In the previous lectures we saw how computable
measures such as Shannon entropy and even

lossless compression have some limitations.

Here we will introduce a method that complements
Shannon entropy and extends the power of the

CTM method in the quest to seek for mechanistic
generative models.

We will also see how measuring algorithmic
complexity can help in analysing real-world

data and produce candidate models and therefore
how it contributes to the discussion of causation.

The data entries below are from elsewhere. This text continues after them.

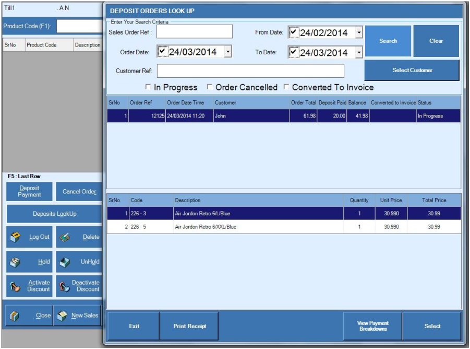Expand the To Date dropdown arrow
The width and height of the screenshot is (470, 349).
click(x=359, y=53)
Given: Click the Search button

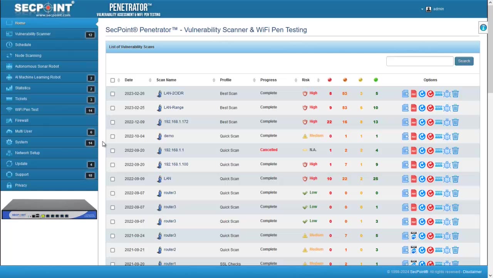Looking at the screenshot, I should tap(464, 61).
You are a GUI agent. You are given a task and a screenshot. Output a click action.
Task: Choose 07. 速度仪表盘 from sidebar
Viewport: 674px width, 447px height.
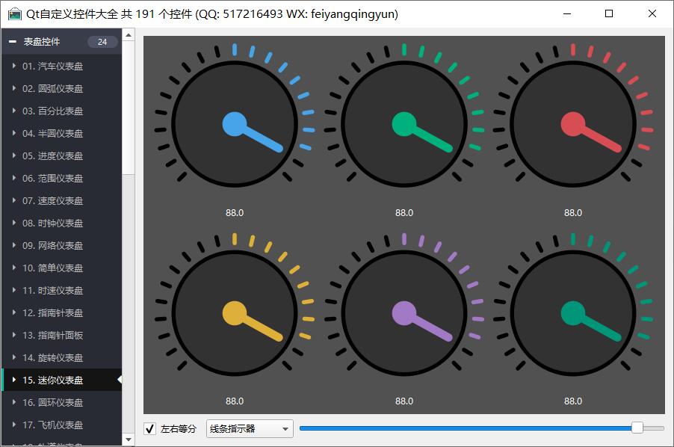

So in the last lecture we saw how we were
able to produce an empirical distribution

based on algorithmic probability and related
to the Universal Distribution.

But that method could only take us half way
because despite the computational power that

is required and that we put into its calculation
we will never be able to generate all possible

models by running all possible computer programs
to find real-world models and cover real-world

data.

To go as far as to cover models such as Newton’s
gravitation would probably require using the

computational power of the entire universe
to do it by brute force.

In reality, while we produced values for strings
up to length 30 or 40 bits, the longer the

strings the less of them are generated so
we had to find ways to carry this algorithmic

advantage to larger pieces of data and to
the generation of longer models.

The Block Decomposition Method (BDM) allows
us to extend the power of the Coding theorem

by using a combination of Shannon entropy
and algorithmic probability.

The idea is to divide a piece of data into
smaller segments for which we have algorithmic

probability approximations, and then count
the number of times that a local regularity

occurs in data.

The Block Decomposition Method (BDM) consists
in discovering what we call ‘causal patches’

for which a computational model is found and
thus low algorithmic complexity is assigned.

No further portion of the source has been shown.